In summary, baited soil samples in our study proved that both the Rwandan and international EPN can establish in the soil after treatment. This indicates that the applied EPNs were of good quality as they need energy to survive some time in the soil until finding and propagating in the host insects. It moreover showed that the application method of EPNs into the moist just-opened soil furrow is a method appropriate for EPNs. Applications into the soil are known to be a good practice for EPN use as they prefer permanent moist conditions (Dutky, 1969). Also against other soil pests at a field scale, such as against the chrysomelid larvae of Diabrotica rootworms in maize, the fluid application into the soil had proven most suitable for EPNs compared with onto-soil fluid row-applications or into-soil granule applications (Toepfer et al., 2010). Our results also showed that the applied EPNs persisted in the fields of Rwanda for at least 2 months, which indicates that they were able to propagate. After more than 3 months, i.e. during harvest time, no EPNs were detected anymore. This is a typical situation for crops with large surfaces of bare soil such as maize (Kurtz et al., 2007), or, as here, in wide-spaced senescent Irish potatoes. One season persistence is advantageous in case of commercialisation of the EPNs, as they would need to be more frequently applied. Short persistence is however less typical for vegetables or berries where EPNs persist longer (Burlando and Kaya, 1992), or grasslands or orchards where they can persist for years (Belair et al., 1994).

Conclusions

Most data of this study showed that there was variability within a field, between fields and between times steps. This is common for field trials, particularly when working with natural insect pest populations that are often aggregated. Moreover, the diversity of white grub species as well as their life cycles in Rwandan habitats is largely unclear, leading to different instars of different grub species in the soil. Due to the variability of data, it might be advised to field test the EPNs with higher plot numbers (at least six instead of four) at more locations in different Rwandan provinces and under different farming conditions as well as under different levels of natural white grub populations. This may lead to a broader view on the potential of the new Rwandan Steinernema sp. RW14-M-C2b-1 and the other isolates.
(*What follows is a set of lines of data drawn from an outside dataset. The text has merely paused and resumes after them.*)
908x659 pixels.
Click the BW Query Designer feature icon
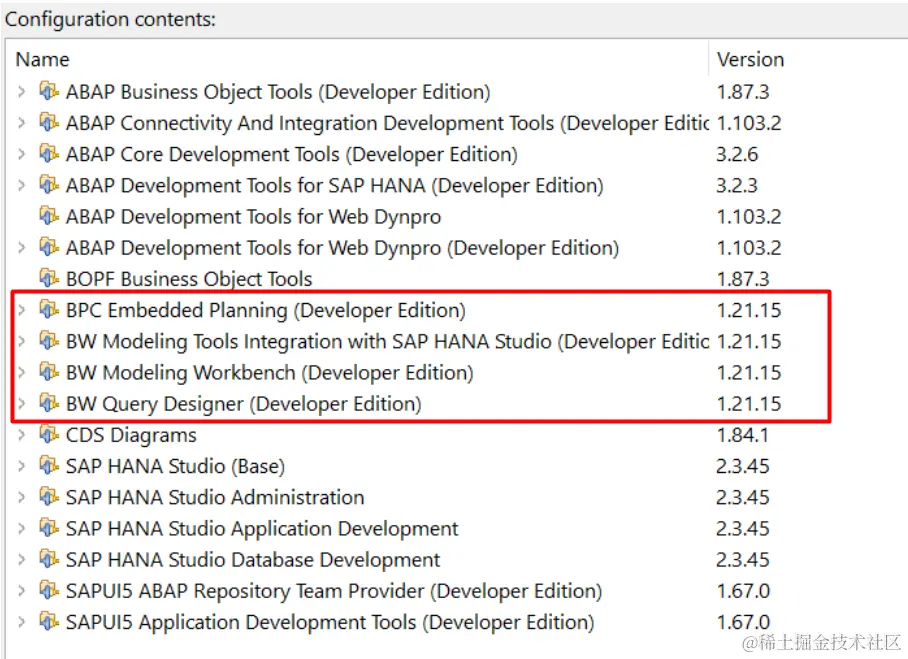click(47, 404)
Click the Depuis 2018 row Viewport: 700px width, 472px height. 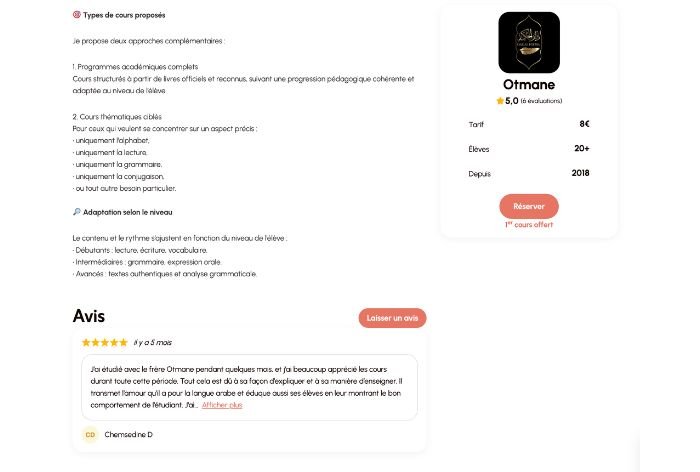tap(529, 173)
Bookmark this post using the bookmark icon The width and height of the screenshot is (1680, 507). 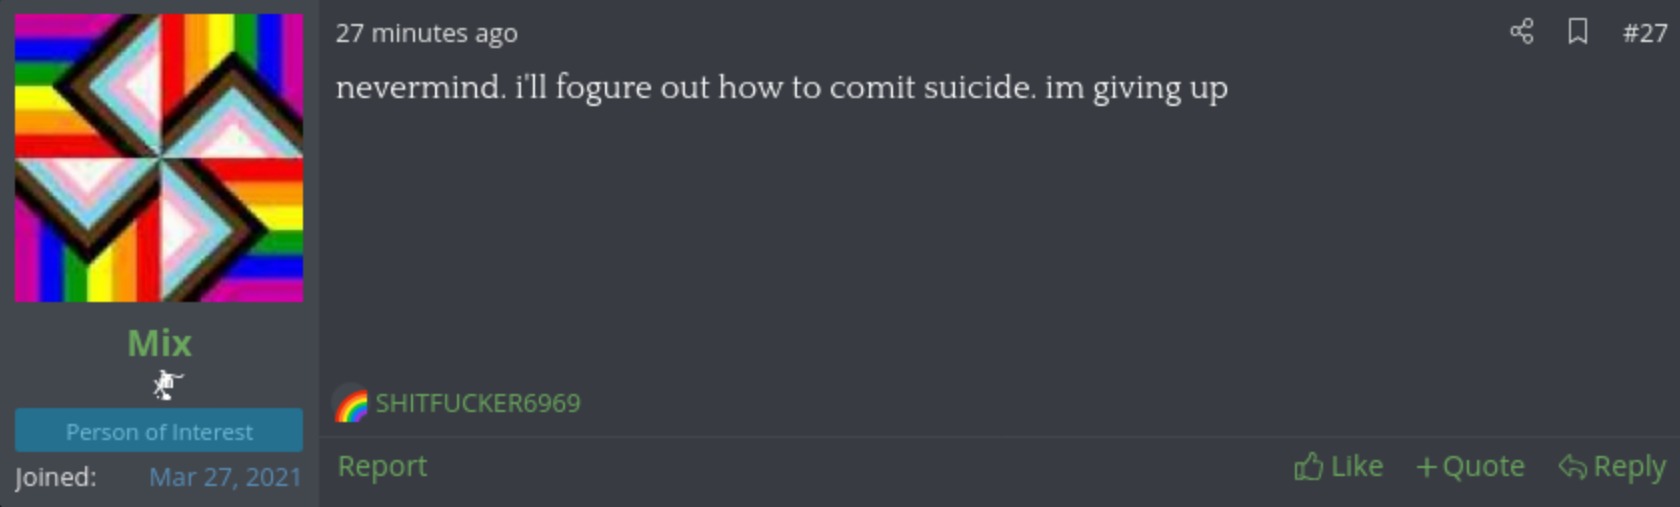click(x=1578, y=31)
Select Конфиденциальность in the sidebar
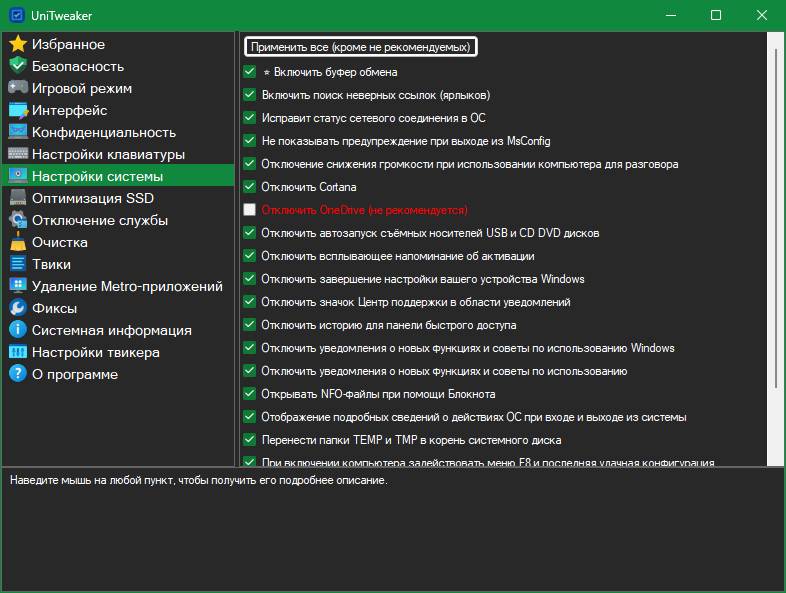Viewport: 786px width, 593px height. [103, 132]
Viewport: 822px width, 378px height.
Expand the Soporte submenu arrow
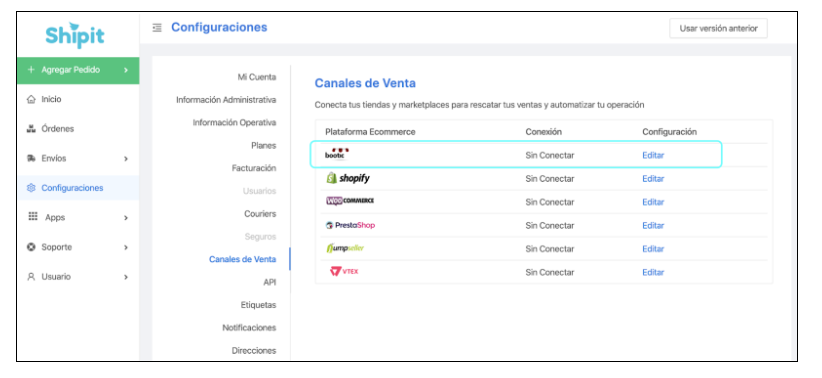(x=126, y=247)
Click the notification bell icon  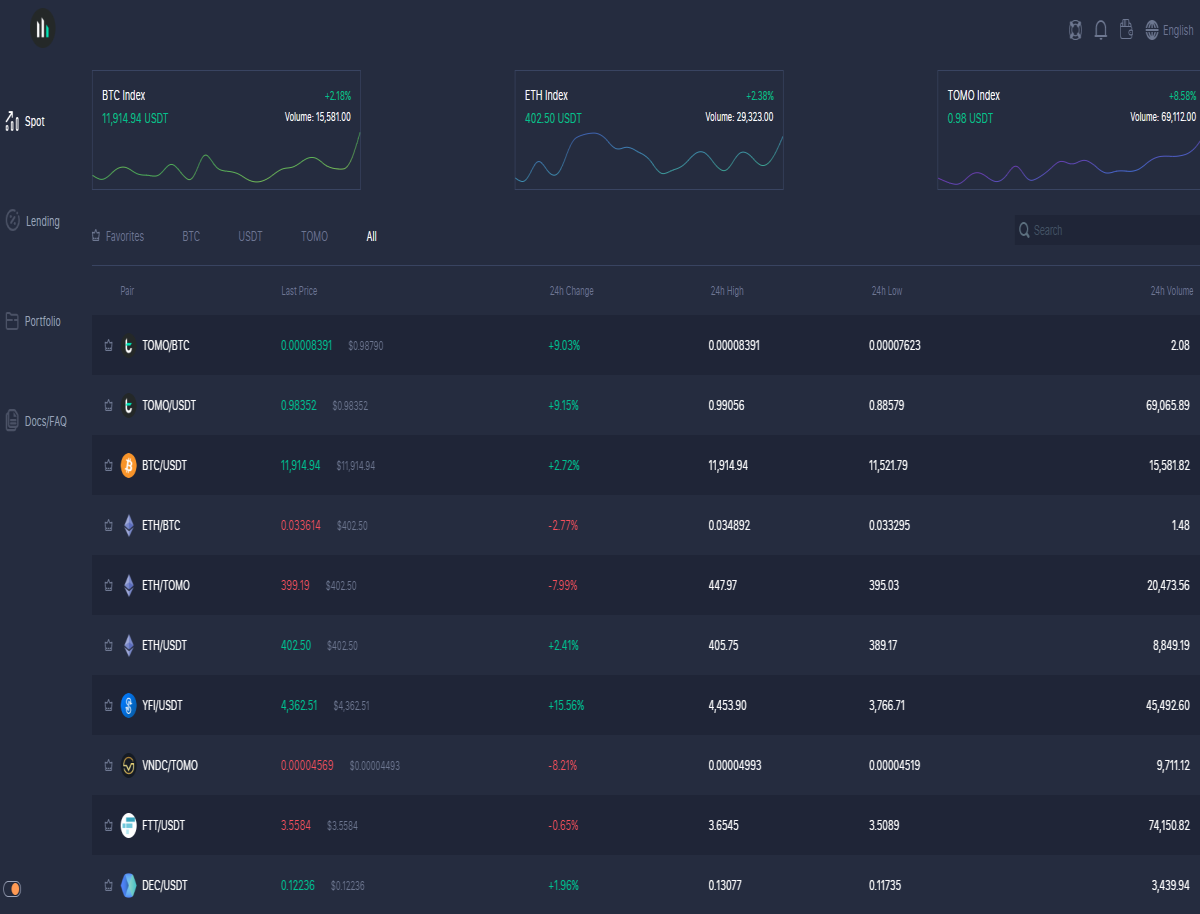pyautogui.click(x=1101, y=30)
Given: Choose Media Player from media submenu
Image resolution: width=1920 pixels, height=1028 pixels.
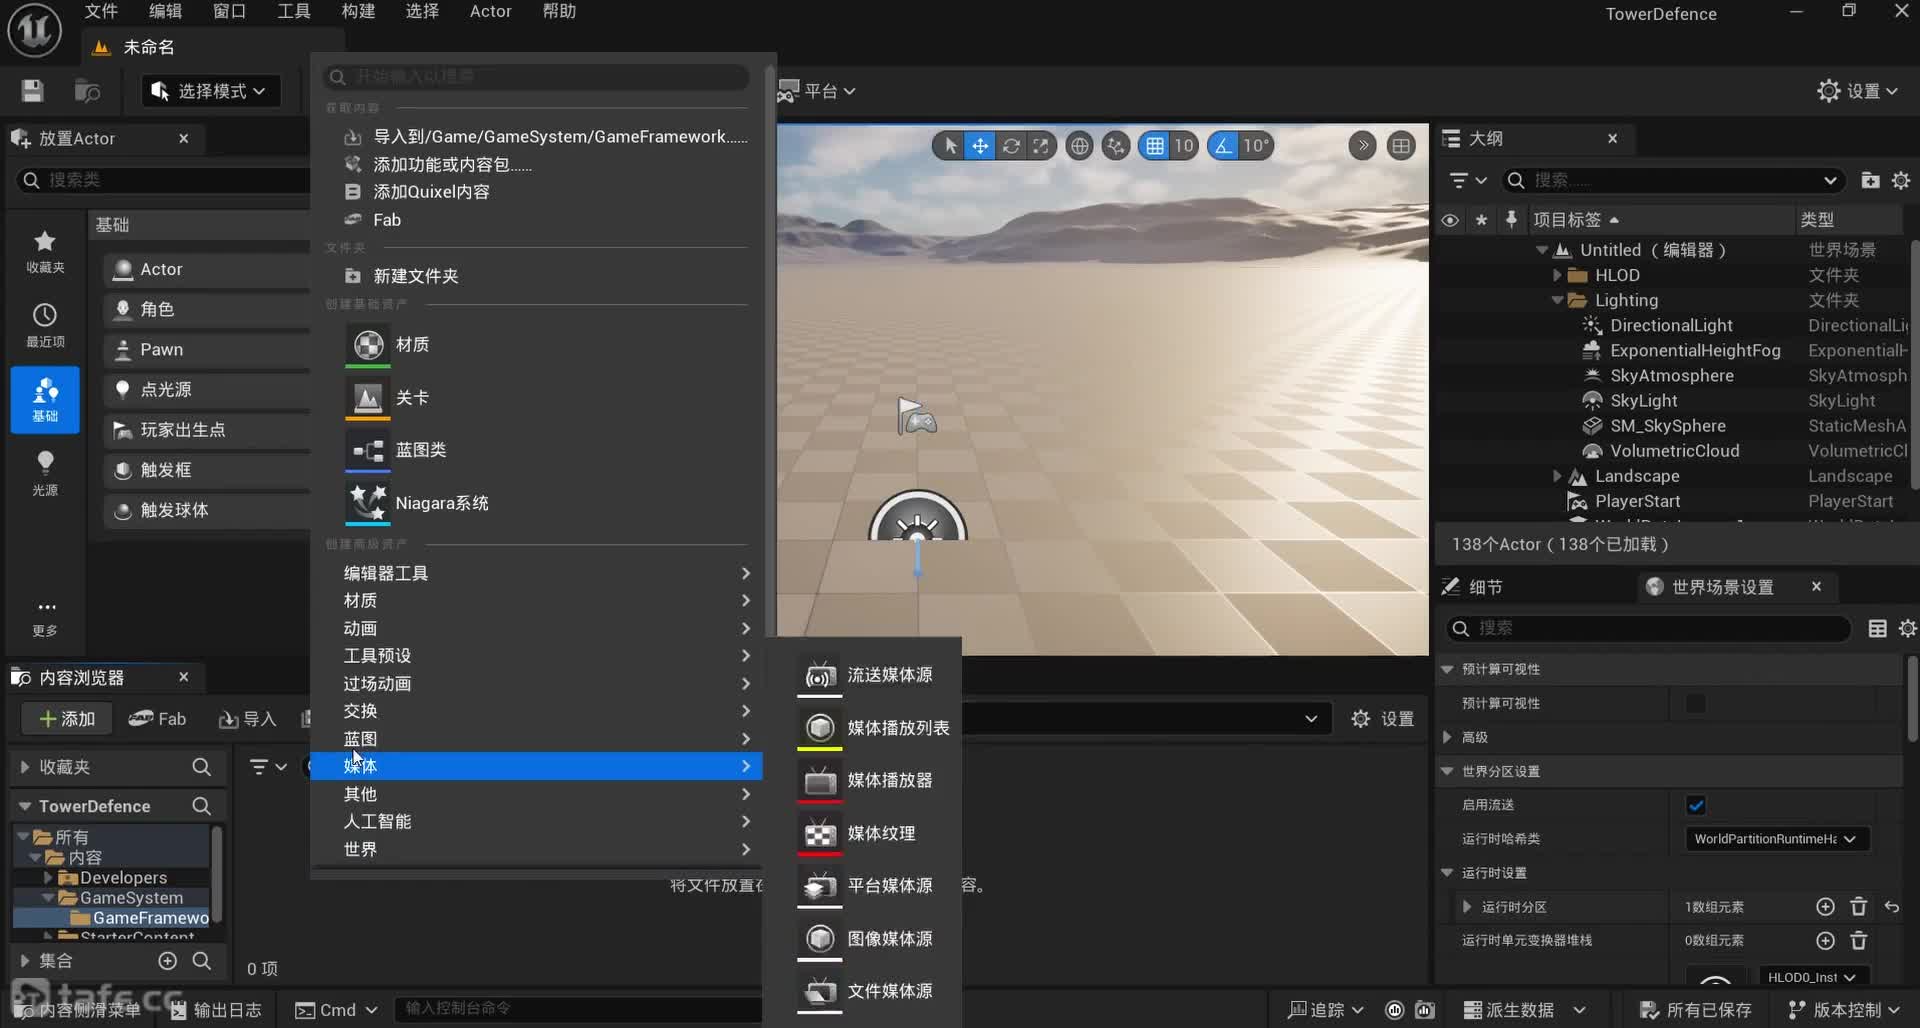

In conclusion, The Rwandan EPN Steinernema sp. RW14-M-C2b-1 is suggested to be used, in the first place, for white grub control in tubers and vegetables of Rwanda. As for the other Rwandan nematodes, more field trials are needed particularly with the heterorhabditids such as H. bacteriophora Rwanda14-N-C4a. It is expected that also these will work, or even better, if applied in the same way as presented here.

What remains is to consider whether indigenous nematodes need to be registered in Rwanda, and whether the EPNs should be mass produced either subsidised through governmental programs or through commercialization. Registration processes for macrobial biocontrol agents, such as EPNs, are currently not in place in Rwanda. The country may either follow the numerous countries that do not require any registration for indigenous EPNs as biocontrol agents, such as Germany, UK, or even not at the European Union level (Akhurst and Smith, 2002), or may require field efficacy trials and a formal registration approval by an expert committee, such as in Tanzania (J. Mwangi, Ministry of Agriculture, Food Security and Cooperatives MAFSC, 2015, pers. comm.) or in Kenya (KEPHIS, 2014). Discussion on setting up a Rwanda expert group for biocontrol agents is currently ongoing (B. Uwumukiza, MINAGRI Rwanda, pers. comm.).

Ultimately, we believe that EPNs, as here investigated, can deliver effective, safe and environmentally benign pest controls for soil-inhabiting pests to farmers.